Defenders are confronting threats that adapt and persist with little human intervention. Attackers have been automating for years; AI has simply accelerated their workflow to hyperdrive.
To keep pace, we must finally abandon outdated, checklist-driven approaches to compliance and cybersecurity. Searching for a magic solution in the latest market tool is not the answer either. That said, this challenge presents a unique opportunity to return to the fundamentals.
Stop Asking “Are We Compliant?” Start Asking “Are We Resilient?”
Even as AI transforms the threat landscape, most breaches still occur due to neglected basics. Yes, that CEO's voice may have been cloned, but the actual failure was likely a flawed financial approval process. The AI was merely the final step in a chain of overlooked fundamentals.
AI doesn't need to discover a zero-day vulnerability when it can locate a five-year-old unpatched server or a developer with administrative access to everything. Purchasing another AI-powered security tool will not repair a broken security culture. AI should reinforce robust processes, not act as a replacement for them.
This is where leadership often makes a mistake. I've sat in boardrooms where the central question was, "Are we compliant?" The better question is, "Does our security program make our business more resilient?"
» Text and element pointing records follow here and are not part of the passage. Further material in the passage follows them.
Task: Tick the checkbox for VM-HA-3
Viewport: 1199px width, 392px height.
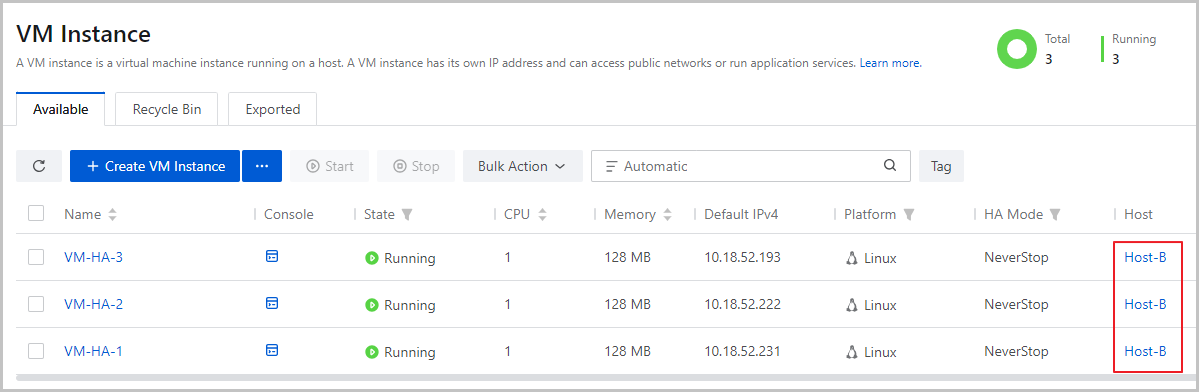Action: click(36, 257)
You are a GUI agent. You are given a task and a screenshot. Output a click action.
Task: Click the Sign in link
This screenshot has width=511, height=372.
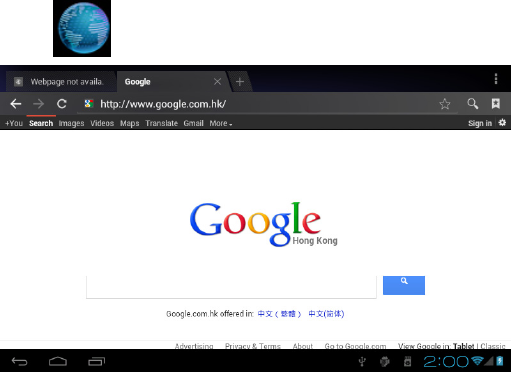click(x=480, y=123)
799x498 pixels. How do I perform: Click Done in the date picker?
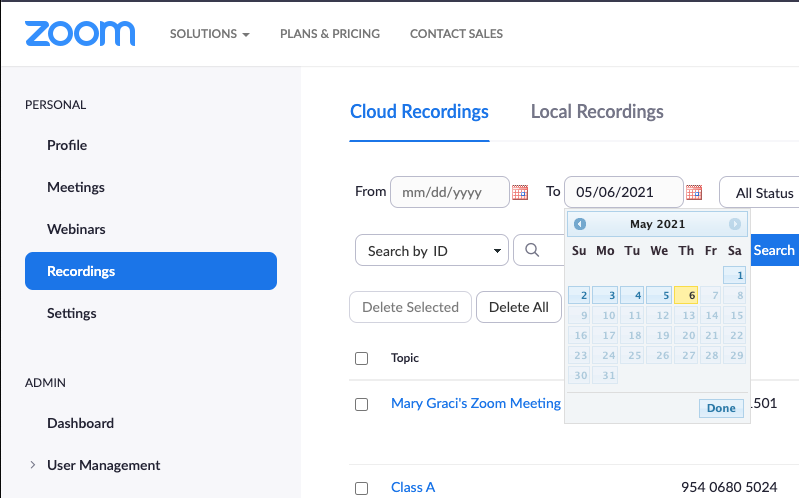tap(721, 408)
Compliance becomes a box-ticking exercise. Product teams move rapidly ahead, engineers are assigned security duties without adequate resources, and leaders assume a clean audit equates to business safety. It does not. The solution is not more tools; it is stronger foundational support from the top down. Security must be directly linked to business growth and product integrity.
A Pragmatic Playbook for the AI Era
Fortune 500 companies can spend heavily on this problem. Mid-market companies must be more strategic. So, what should you actually do?
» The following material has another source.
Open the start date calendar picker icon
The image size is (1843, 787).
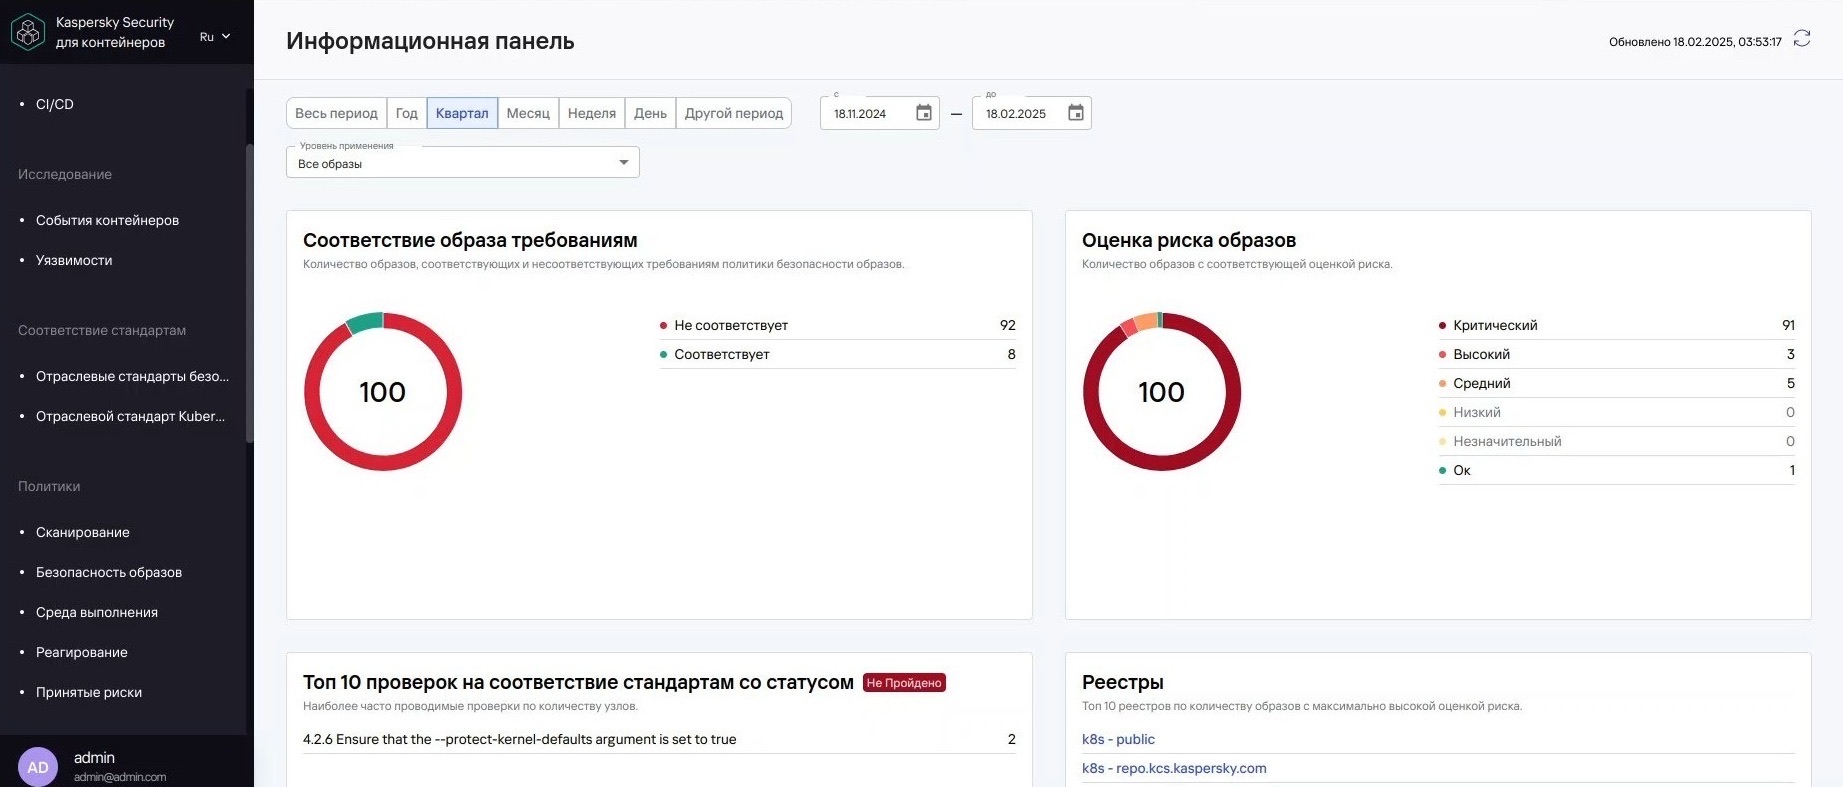coord(924,113)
- Fix Your Foundation First. Before investing in another tool, ensure you have a solid inventory of your data, unimpeachable access controls, and a patching process that functions reliably.
- Put AI on the Agenda. Conduct tabletop exercises simulating AI-driven attacks. Make this a regular part of executive reporting so it's treated as a business risk, not just an IT issue.
- Focus on Behavior, Not Just Static Signals. Prioritize tools that detect anomalous activity—such as a user account suddenly accessing a database it never uses—over tools that only search for known malware signatures.
AI Isn’t the Enemy—Complacency Is
AI is not a double-edged sword; it's a magnifying glass. It makes efficient processes more effective and flawed processes disastrous.
Attackers will always have new tools at their disposal. The critical question is whether your security strategy is built on a solid foundation of resilience or is merely chasing the next trend. The era of set-it-and-forget-it security is over. Organizations that cultivate a security-focused culture and master the fundamentals will succeed, even in the age of autonomous threats.